**Excerpt provided**
/---
Posts tagged ‘houses of worship’

December 12, 2011

Saint Peter’s

Check it out, I finally used Photoshop's panorama tool!

What what, look who finally used Photoshop’s panorama tool! (Me, that’s who. It was still crazy distorted, but it saved me 15 minutes of alignment.)

So THIS is St. Peter’s Episcopal Church in Morristown.

Saint Peter's Church: The churches of Medieval England inspired the design of this Gothic Revival edifice by architects McKim, Mead, and White. Built 1887-1911, it replaced an 1828 structure. Features include English stained glass, a 49-bell carillon, a rood screen of Spanish design, a Skinner organ, and a Tiffany window.

A sign in front of the church says (plus some Wikipedia links):

The churches of Medieval England inspired the design of this Gothic Revival edifice by architects McKim, Mead, and White. Built 1887-1911, it replaced an 1828 structure. Features include English stained glass, a 49-bell carillon, a rood screen of Spanish design, a Skinner organ, and a Tiffany window.
\---
**Task set**
a) From the post about St. Peter's Episcopal Church, pull out the passage from "Check it out, I" to "minutes of alignment.)".
b) Summarize the post about St. Peter's Episcopal Church in two sentences.

(Word and item position data)
/---
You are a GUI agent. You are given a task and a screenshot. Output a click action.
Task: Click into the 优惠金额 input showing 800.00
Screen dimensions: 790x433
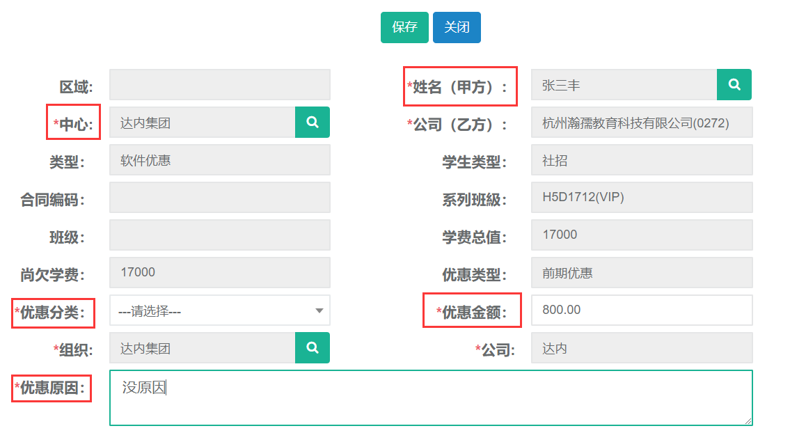point(641,310)
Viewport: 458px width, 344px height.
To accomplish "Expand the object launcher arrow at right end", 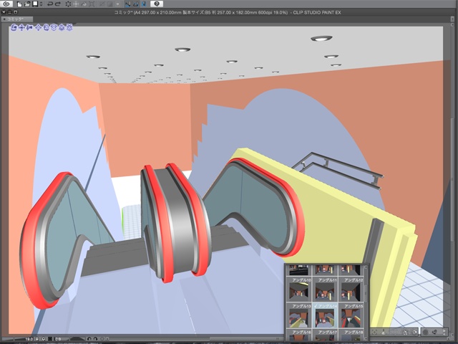I will click(445, 332).
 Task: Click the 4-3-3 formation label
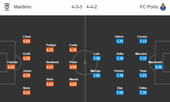click(77, 7)
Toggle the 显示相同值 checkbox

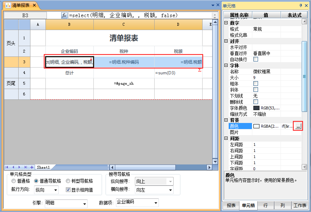coord(68,190)
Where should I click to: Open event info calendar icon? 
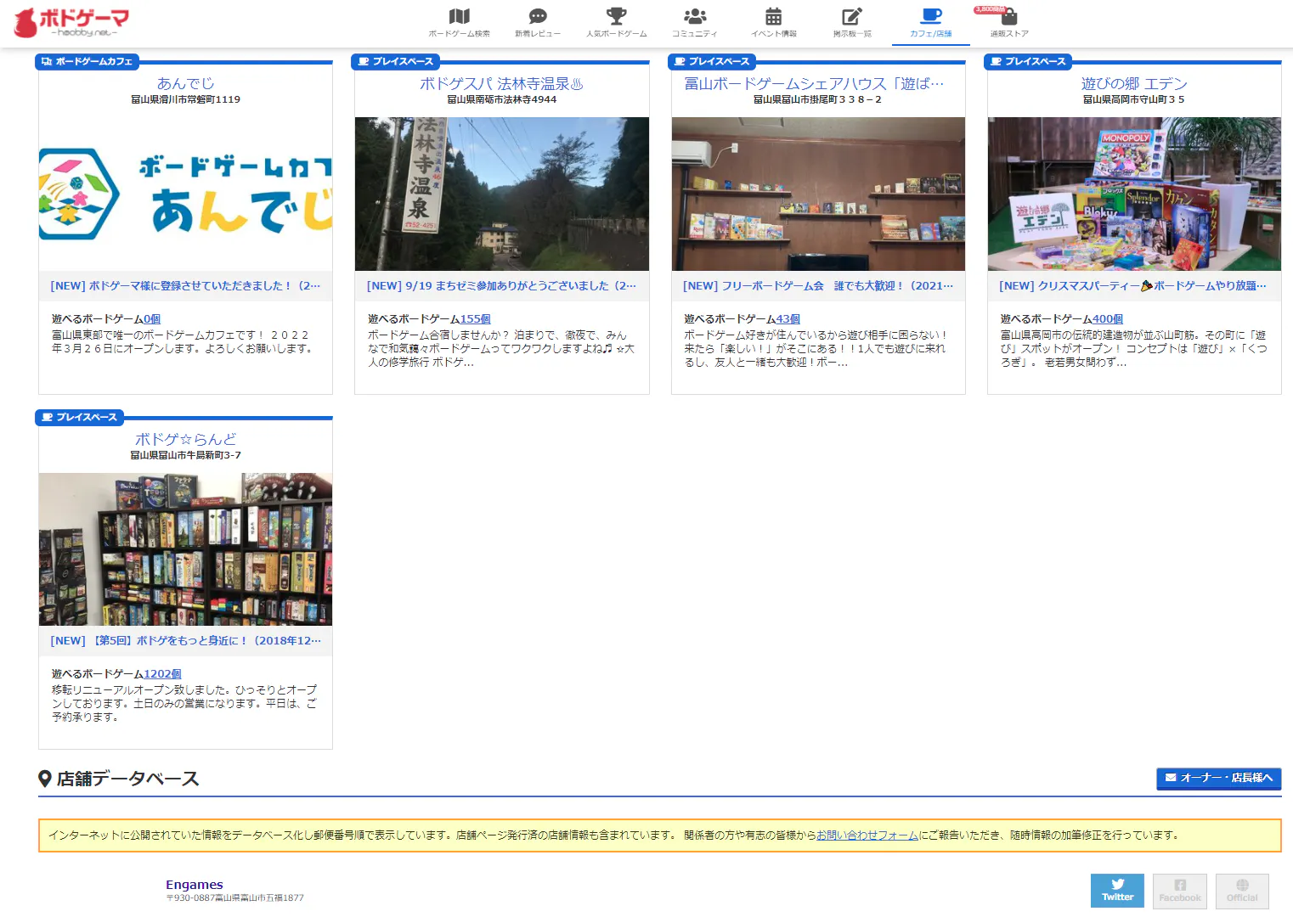pos(773,17)
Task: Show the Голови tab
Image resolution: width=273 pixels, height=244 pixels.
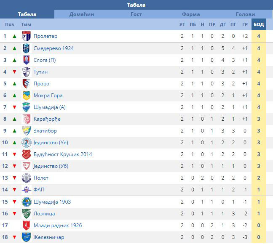Action: click(x=245, y=14)
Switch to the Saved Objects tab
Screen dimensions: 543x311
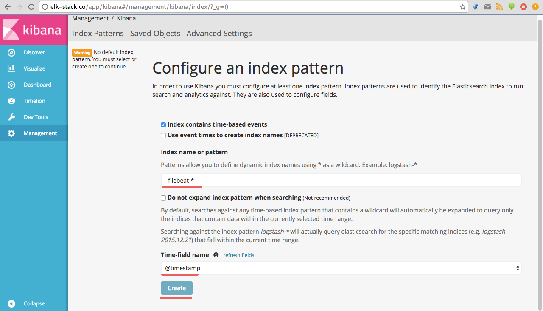[155, 33]
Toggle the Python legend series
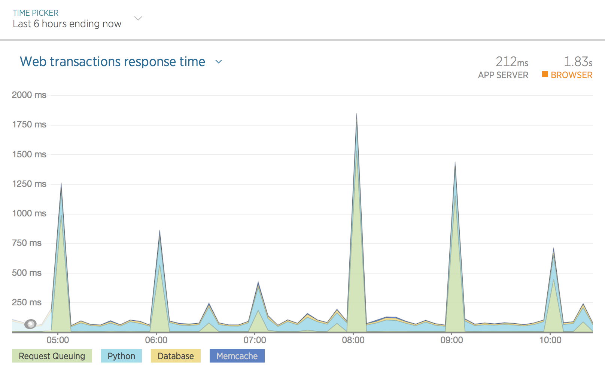 (x=121, y=356)
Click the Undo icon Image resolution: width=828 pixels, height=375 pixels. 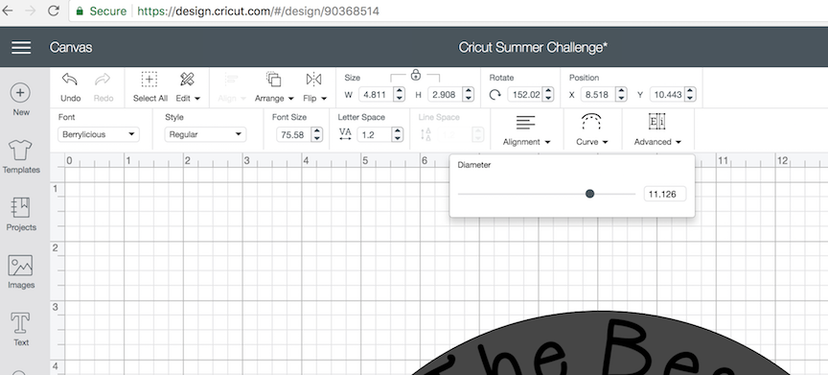pyautogui.click(x=70, y=80)
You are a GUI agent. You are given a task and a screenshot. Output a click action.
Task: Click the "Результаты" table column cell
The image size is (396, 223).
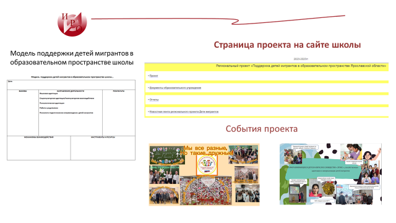(119, 113)
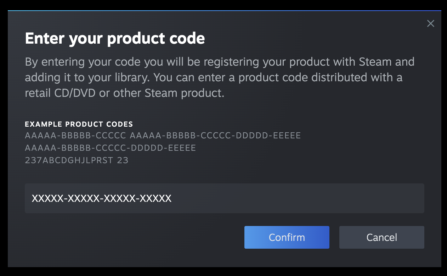Click the short AAAAA-BBBBB-CCCCC example on first line
This screenshot has height=276, width=447.
click(x=75, y=136)
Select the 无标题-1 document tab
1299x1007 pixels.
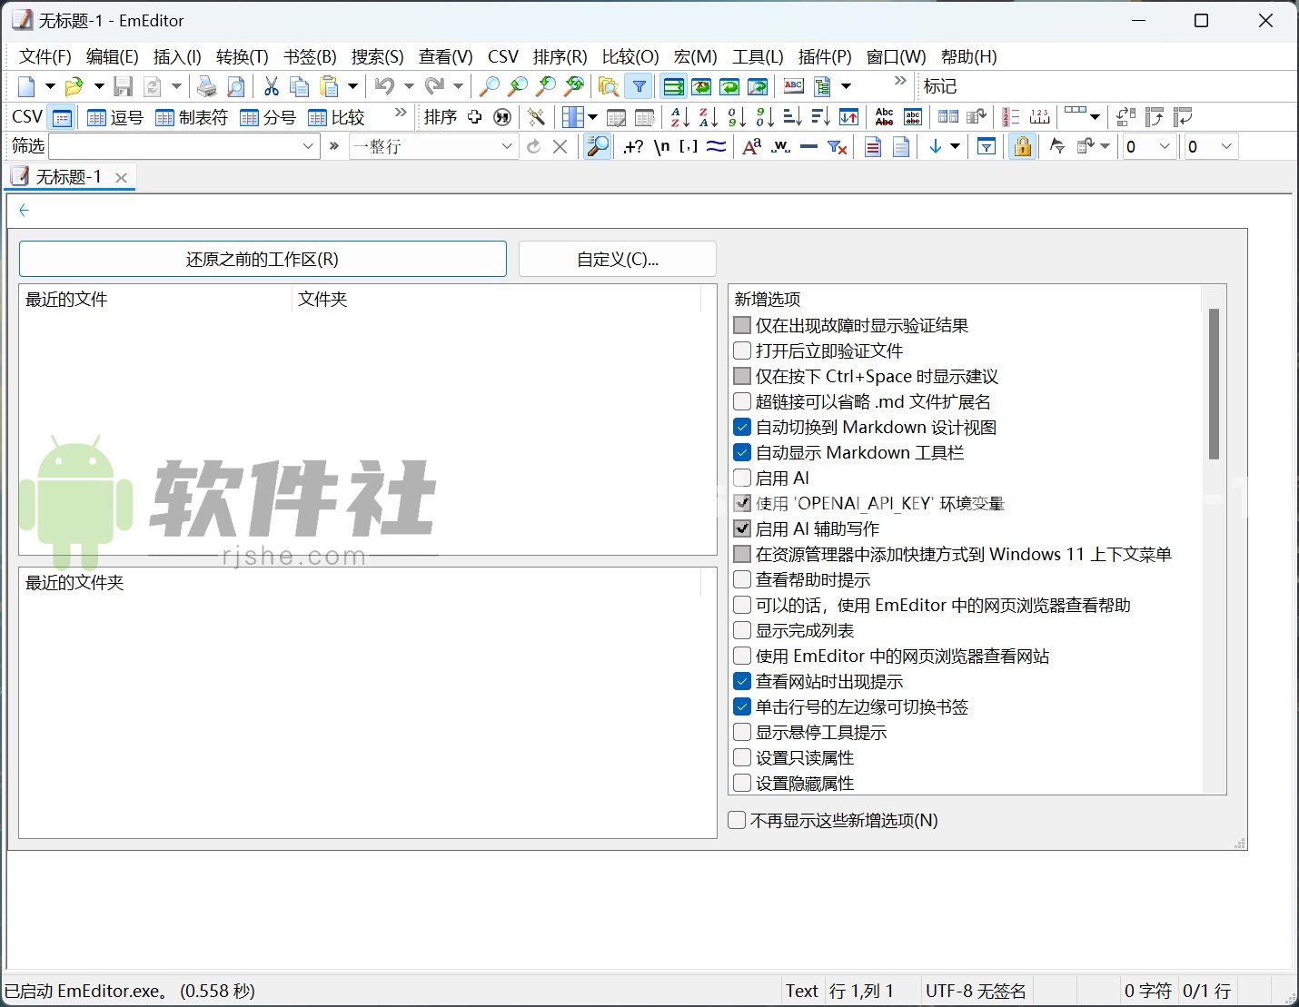[68, 176]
\---
**Answers to the exercises**
a)
Check it out, I finally used Photoshop's panorama tool!

What what, look who finally used Photoshop’s panorama tool! (Me, that’s who. It was still crazy distorted, but it saved me 15 minutes of alignment.)

b) The writer finally used Photoshop's panorama tool, which left the image badly distorted but saved 15 minutes of alignment, and identifies the subject as St. Peter's Episcopal Church in Morristown. A sign in front of the church says this Gothic Revival building by McKim, Mead, and White was inspired by the churches of Medieval England, was built 1887-1911 to replace an 1828 structure, and features English stained glass, a 49-bell carillon, a rood screen of Spanish design, a Skinner organ, and a Tiffany window.